By Lauren Offner
“I’m a feminist,” is something I often utter in the company of those I am comfortable with. Even then, their reactions are priceless. After a double take and a quizzical look, their eyes often narrow as if I’m some wanton mistress of the night who should crawl back to where she came from. “Feminism” has become a dirty word that no sane person should claim to be. That’s because it’s often misunderstood to only having one meaning and agenda: to destroy men, burn our bras and kill our children.
This is not the case, however. Feminism is something that can have a variety of meanings depending upon the individual. Some women use it in government, others use it to prevent violence against women and so on. I hold a belief that both men and women should be educated on misinterpretations and double standards that take place in our generation since they can be harmful to the female gender. I thought this was rational and acceptable by most young adults.

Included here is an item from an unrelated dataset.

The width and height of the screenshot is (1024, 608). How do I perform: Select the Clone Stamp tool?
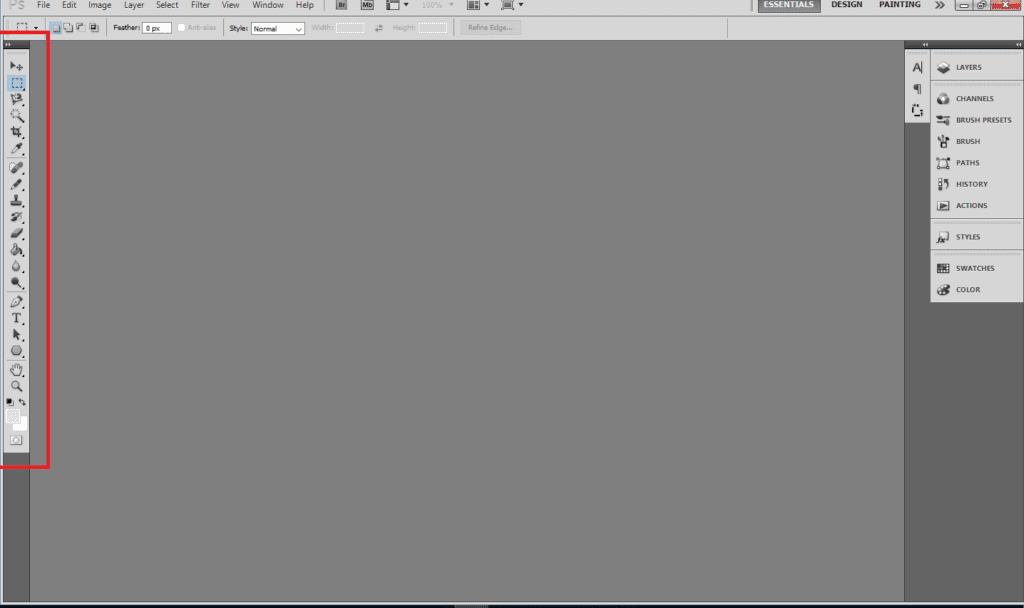17,201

And then I became aware of issues at the University of Wisconsin–Stout. At first, it was small things. On the UW–Stout Confessions Facebook page, I noticed a trend of grouping the women here solely as “sluts.” I thought, okay someone is probably just angry about a relationship situation. But then it escalated to the point where people were referring to the girls here as “shitty locks” because many “keys” can open them, obviously referring to sexual promiscuity. I was infuriated. I continued to be astounded by how misinformed college students are about female sexuality. No, a woman doesn’t become “loose” the more frequently she has sex, and no, your cherry does not “pop” when you lose your virginity. Also, a brick does not fall off the clock tower when you graduate as a virgin. Your sexual activity is not as important as you, or others, think it is. But of course those around me said, “you’re being too sensitive” or “it’s just a joke, why are you mad?” I along with every other girl on campus was just subjected to an insult that degraded us to inanimate objects, and I wasn’t allowed to be upset about it. I wasn’t allowed to be upset that my gender’s worth is determined by how many people she’s been with or lack thereof. The reason why something like this is so harmful is because people start to believe it’s okay to group women as objects and not human beings. This can escalate to people believing that it’s okay to use and abuse women because they are not human—not to mention, this is psychologically proven.

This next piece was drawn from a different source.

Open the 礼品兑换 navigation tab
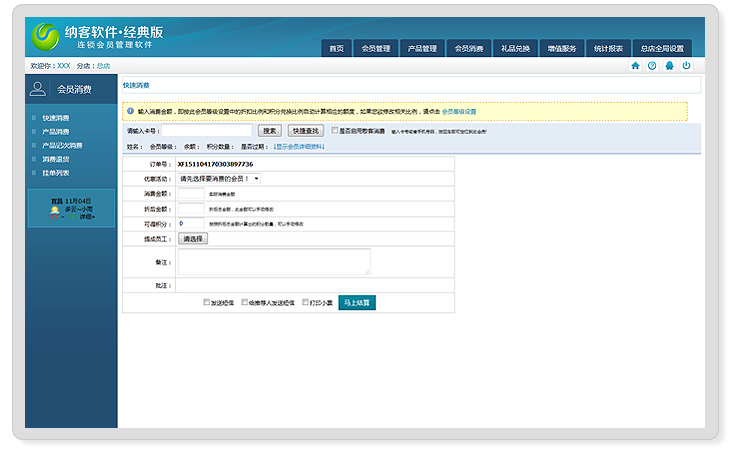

I hate to break it to anyone that believes this, but women are human beings. We are people. Not sluts or bitches or prudes. We have the same biological needs and functions that any other human does. Our sex lives are no one’s business, and if you’re that immature to believe that how many people a person has slept with deems their worth, then you should build a time machine, put yourself in it and do us all a favor by sending yourself back to 1950. And remember this: it takes two to tango. The double standard is so foolishly childlike: if a girl says yes she’s a “slut,” and if she says no, she’s a “prude.”
And it is not just men that perpetuate these harmful beliefs. I’ve encountered many girls that feel the need to prove something by agreeing with those who publically blast their sexism. I’ll be honest, I was one of these girls at one point. I felt the need to agree with my male companions or laugh whenever they made a remark that honestly hurt me in order for them to accept me. I soon realized it’s unnecessary and that I shouldn’t keep my mouth shut whenever someone spouts an imbecilic remark out of his or her pie hole. Women should encourage and support one another. It sounds corny, but in the wise words of Tina Fey: “You need to stop calling each other sluts and bitches. That only makes it okay for men to call you sluts and bitches.”
All in all, it’s harmful for the campus. It creates hostility, insecurity and opinion articles like this that no one will pay attention to. But, I honestly hope that people start to think of one another as people instead of a gender and that what makes them a good person is their character, not their private life. So drop the double standards. If you don’t want to be called a sexist then stop acting like one. Remember: you have a right to an opinion, but if it’s harmful, it has no right to be respected.